:: Extract to read ::
How do you afford it?

baummer

macrumors 6502a
Original poster
Jan 18, 2005
949
27
Southern California
I have been a fan of Apple for a long time. But, because the cost of the machine is expensive for someone like me (university student, living on my own, part-time worker), I always have to resort to using PCs, which I'm growing more and more disgusted and frustrated with. My question is...how did you afford it? Any tips? I try to save, but with rent and food costs, as well as books, etc., I just can't save enough money for anything. I'm lucky if I walk away with $10 after bills are paid. Anyways, sorry about this rant, just wondering if I'm missing something.
 

wordmunger

macrumors 603
Sep 3, 2003
5,125
2
North Carolina
I bought my first Mac as a college student. Basically it was with money I saved from my summer job. Plus, I bought a used Mac, and sold my old computer. This was all in 1987 (gasp!). I believe I paid $500 for my computer. If I could do it then, you can do it now.

[edit]: It's all coming back to me now: one trick I used to save money was to only use cash to buy things. I kept my cash for two weeks in my bedroom. If I ran out of cash, I was out of money. No cheating -- no cash machines, no credit cards. I could send money home to Mom for "saving," but you could also do this with a bank account as long as you don't have a cash machine card.
:::
:: Information supplied ::
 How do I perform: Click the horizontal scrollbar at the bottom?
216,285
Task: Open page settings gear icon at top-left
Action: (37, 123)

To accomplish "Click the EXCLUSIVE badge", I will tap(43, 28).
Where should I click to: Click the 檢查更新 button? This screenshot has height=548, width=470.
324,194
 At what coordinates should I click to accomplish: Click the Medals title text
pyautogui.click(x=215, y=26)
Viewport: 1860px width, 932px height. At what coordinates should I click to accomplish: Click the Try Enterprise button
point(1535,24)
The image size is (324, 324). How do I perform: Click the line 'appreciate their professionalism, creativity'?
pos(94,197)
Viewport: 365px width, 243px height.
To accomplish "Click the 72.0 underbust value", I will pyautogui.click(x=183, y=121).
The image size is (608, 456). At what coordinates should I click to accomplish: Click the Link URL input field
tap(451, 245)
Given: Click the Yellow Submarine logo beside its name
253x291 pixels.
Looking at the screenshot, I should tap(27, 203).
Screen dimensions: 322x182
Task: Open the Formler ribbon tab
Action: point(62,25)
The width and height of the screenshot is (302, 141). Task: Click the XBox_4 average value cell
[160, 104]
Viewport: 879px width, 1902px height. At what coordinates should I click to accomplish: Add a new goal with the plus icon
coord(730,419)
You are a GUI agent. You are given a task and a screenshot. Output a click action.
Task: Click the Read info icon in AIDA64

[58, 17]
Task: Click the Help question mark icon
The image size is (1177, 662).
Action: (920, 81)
:::
Written task 1
Output the passage of the forum thread that begins at the words "[edit]: It's all" and ends after the words "cash machine card.", keeping its wording unchanged.
Written task 2
Please express the rows from the line containing "Viewport: 365px width, 243px height." through the line containing "Action: point(62,25)" as a JSON list of strings, one string per line, leaving out any blank lines.
The forum thread and the rows are unrelated pieces of material.

Complete answer 1
[edit]: It's all coming back to me now: one trick I used to save money was to only use cash to buy things. I kept my cash for two weeks in my bedroom. If I ran out of cash, I was out of money. No cheating -- no cash machines, no credit cards. I could send money home to Mom for "saving," but you could also do this with a bank account as long as you don't have a cash machine card.

Complete answer 2
[
  "Viewport: 365px width, 243px height.",
  "To accomplish \"Click the 72.0 underbust value\", I will pyautogui.click(x=183, y=121).",
  "The image size is (608, 456). At what coordinates should I click to accomplish: Click the Link URL input field",
  "tap(451, 245)",
  "Given: Click the Yellow Submarine logo beside its name",
  "253x291 pixels.",
  "Looking at the screenshot, I should tap(27, 203).",
  "Screen dimensions: 322x182",
  "Task: Open the Formler ribbon tab",
  "Action: point(62,25)"
]